'''
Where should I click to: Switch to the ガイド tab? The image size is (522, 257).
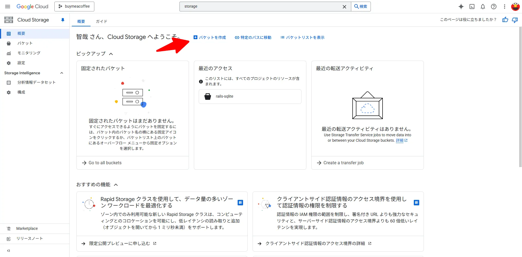101,21
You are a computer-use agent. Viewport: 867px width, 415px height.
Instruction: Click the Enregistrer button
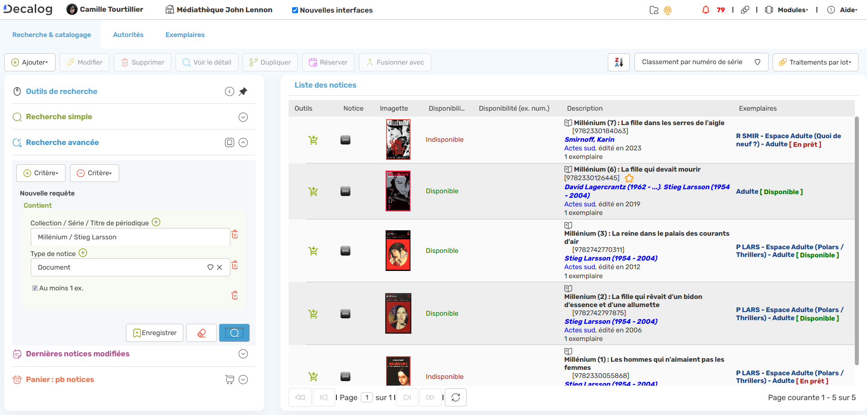[x=154, y=333]
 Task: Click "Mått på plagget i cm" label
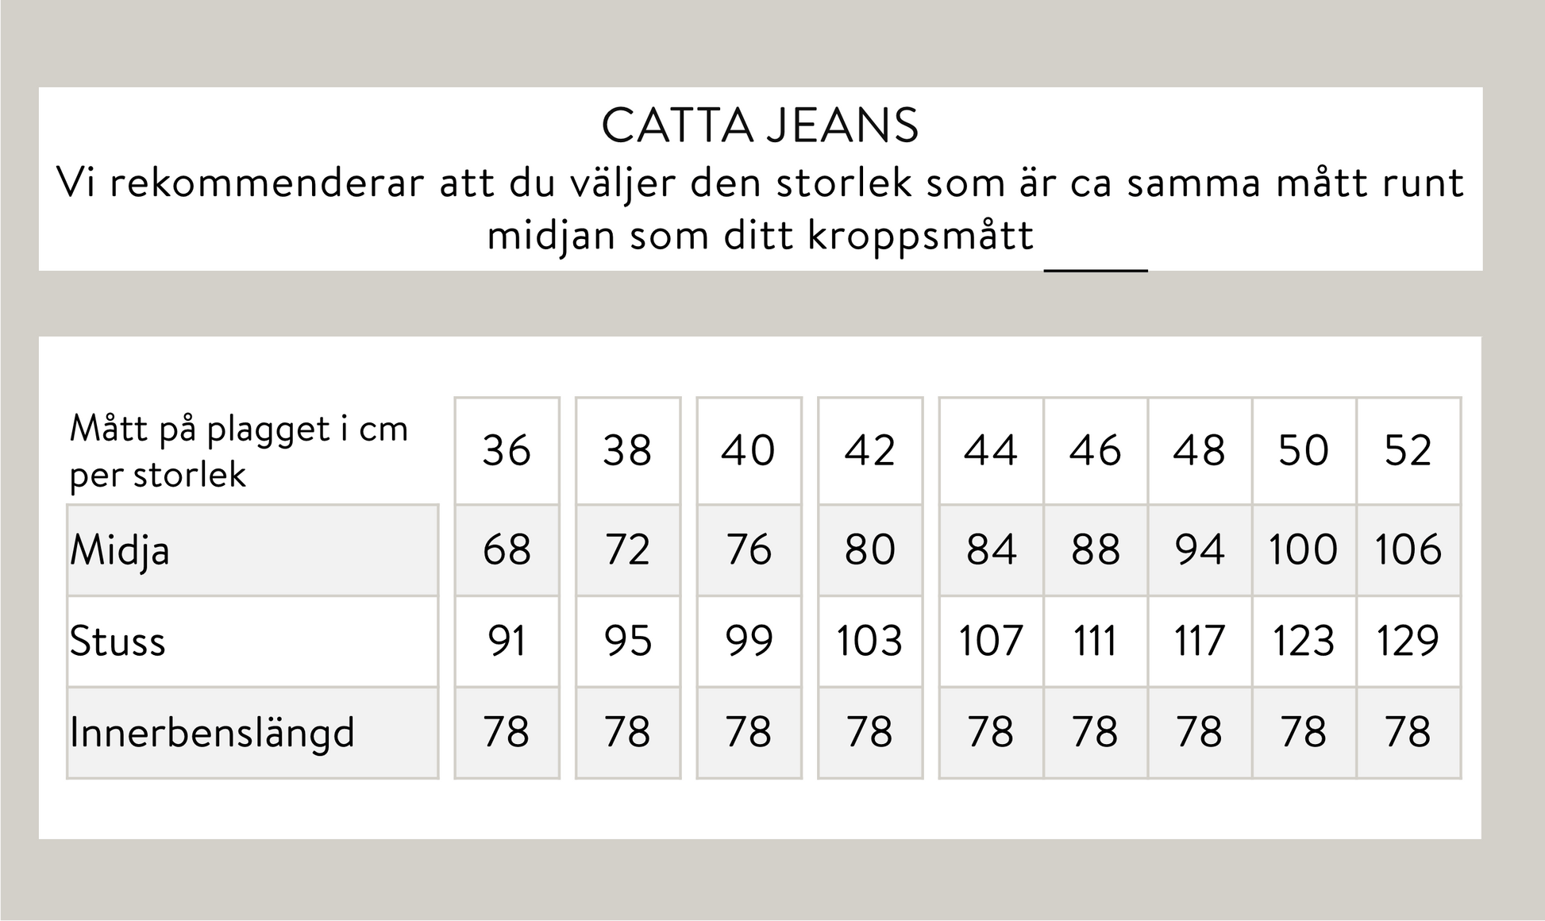tap(239, 429)
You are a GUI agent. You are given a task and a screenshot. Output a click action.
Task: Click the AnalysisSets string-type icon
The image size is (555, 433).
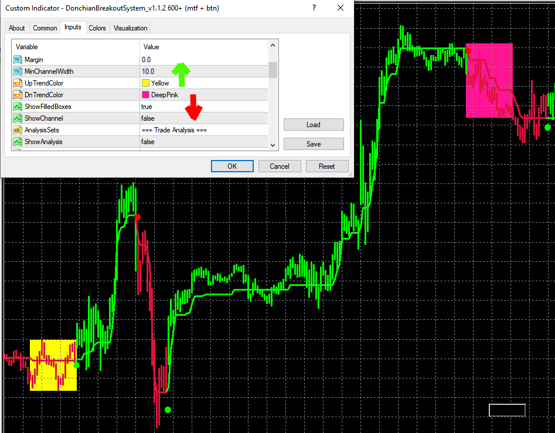click(18, 130)
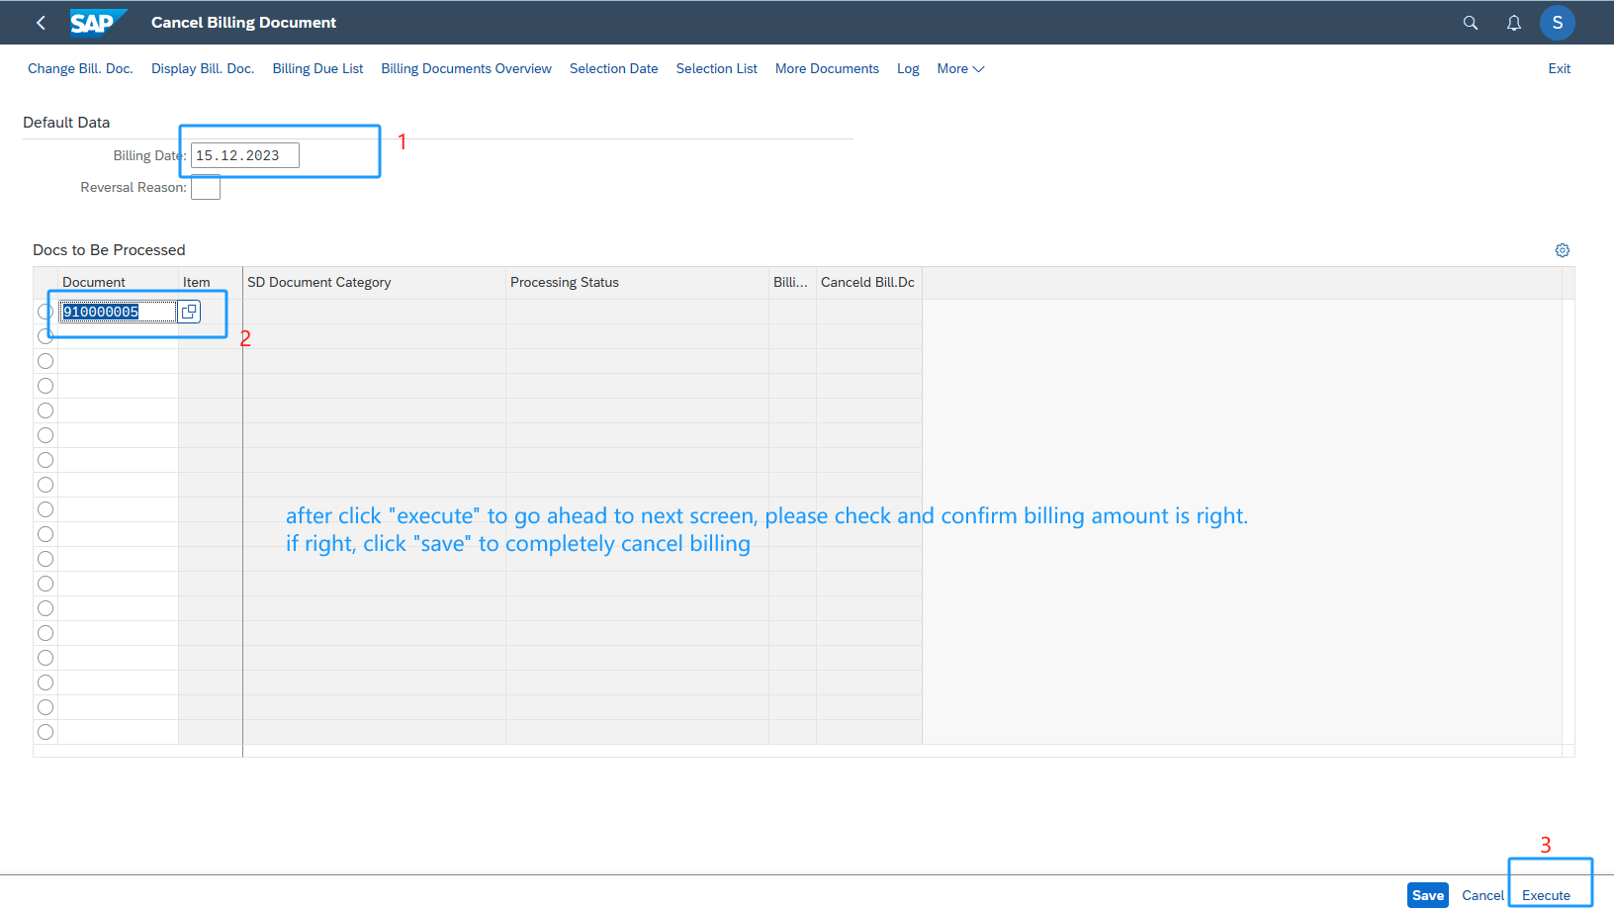Open the search magnifier icon
Viewport: 1614px width, 909px height.
1471,23
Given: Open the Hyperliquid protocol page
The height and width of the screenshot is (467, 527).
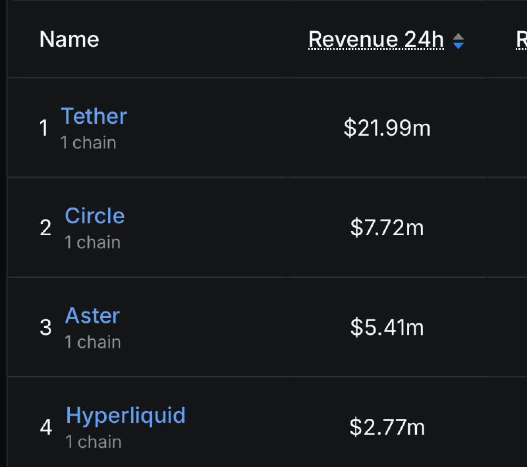Looking at the screenshot, I should pos(125,416).
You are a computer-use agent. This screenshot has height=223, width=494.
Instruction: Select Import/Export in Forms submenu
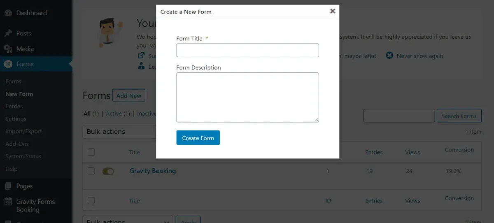pos(23,132)
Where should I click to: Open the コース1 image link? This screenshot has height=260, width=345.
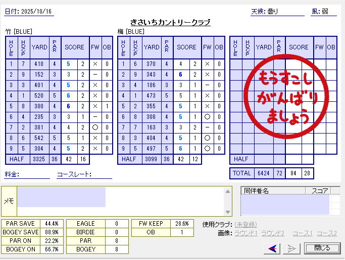point(302,233)
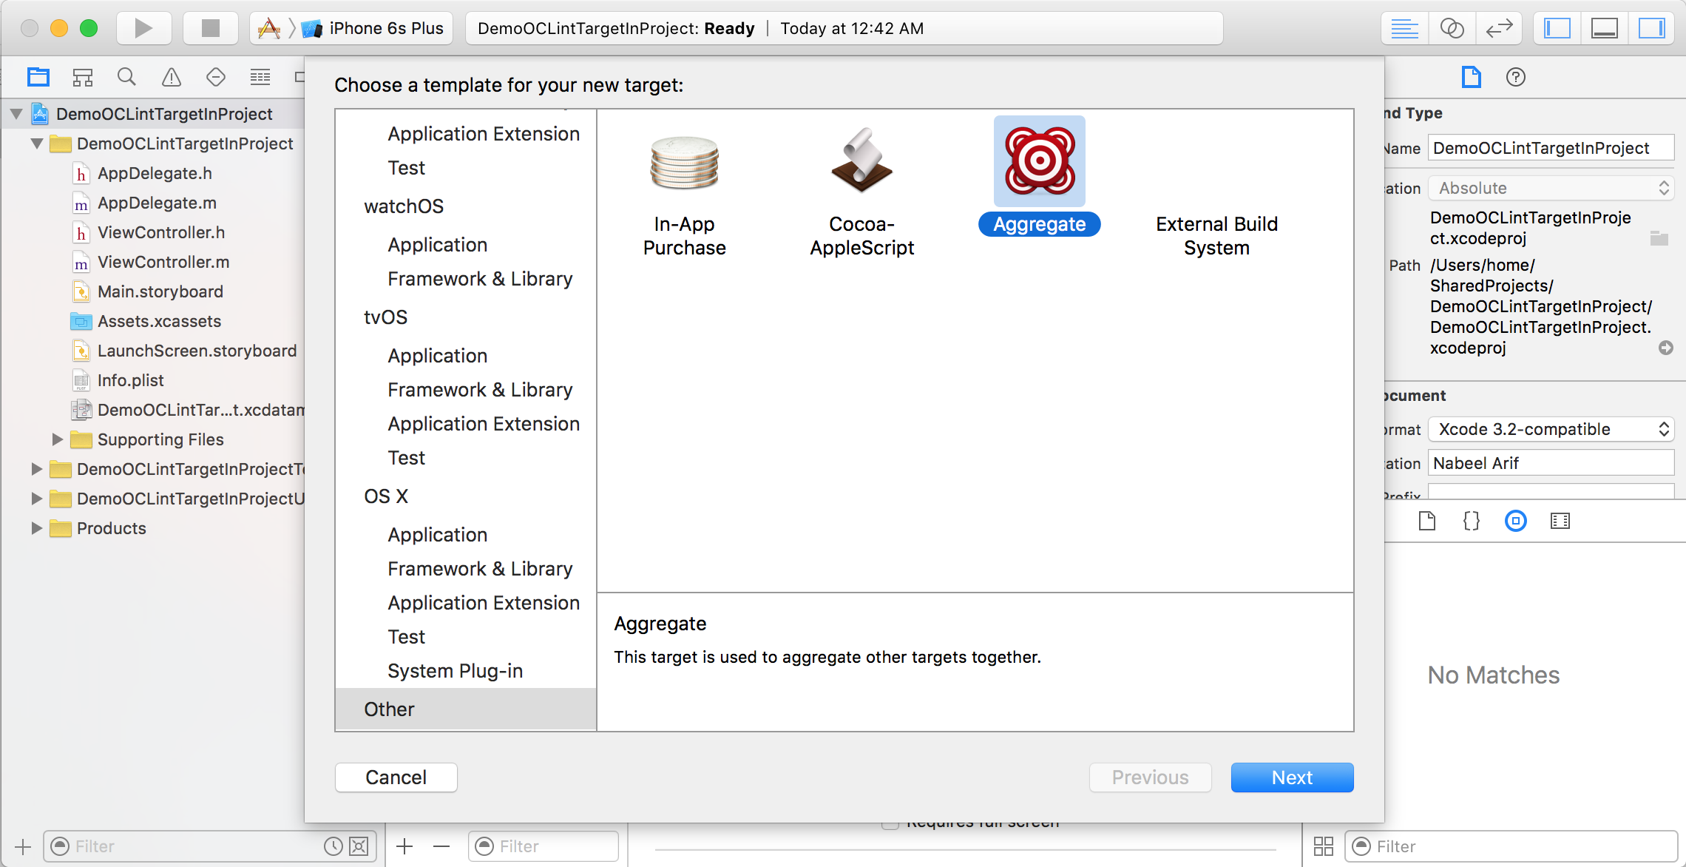Open the breakpoint navigator diamond icon

[x=215, y=76]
'''
### [PROBLEM STATEMENT]
Copy all of the material above line for line, but leave out the pictures.

### [ANSWER]
Where should I click to: Switch to the ガイド tab? The image size is (522, 257).
101,21
You are a computer-use agent. Viewport: 867px width, 415px height.
Instruction: Click the Enregistrer button
[x=154, y=333]
 Task: Click "Mått på plagget i cm" label
tap(239, 429)
You are a GUI agent. You are given a task and a screenshot. Output a click action.
Task: Click the AnalysisSets string-type icon
The image size is (555, 433).
click(18, 130)
Open the search magnifier icon
Viewport: 1614px width, 909px height.
1471,23
Given: Open the Hyperliquid protocol page
The height and width of the screenshot is (467, 527).
Looking at the screenshot, I should pos(125,416).
You are a computer-use agent. This screenshot has height=223, width=494.
Instruction: Select Import/Export in Forms submenu
pos(23,132)
Where should I click to: Open the コース1 image link? This screenshot has height=260, width=345.
point(302,233)
Open the breakpoint navigator diamond icon

[x=215, y=76]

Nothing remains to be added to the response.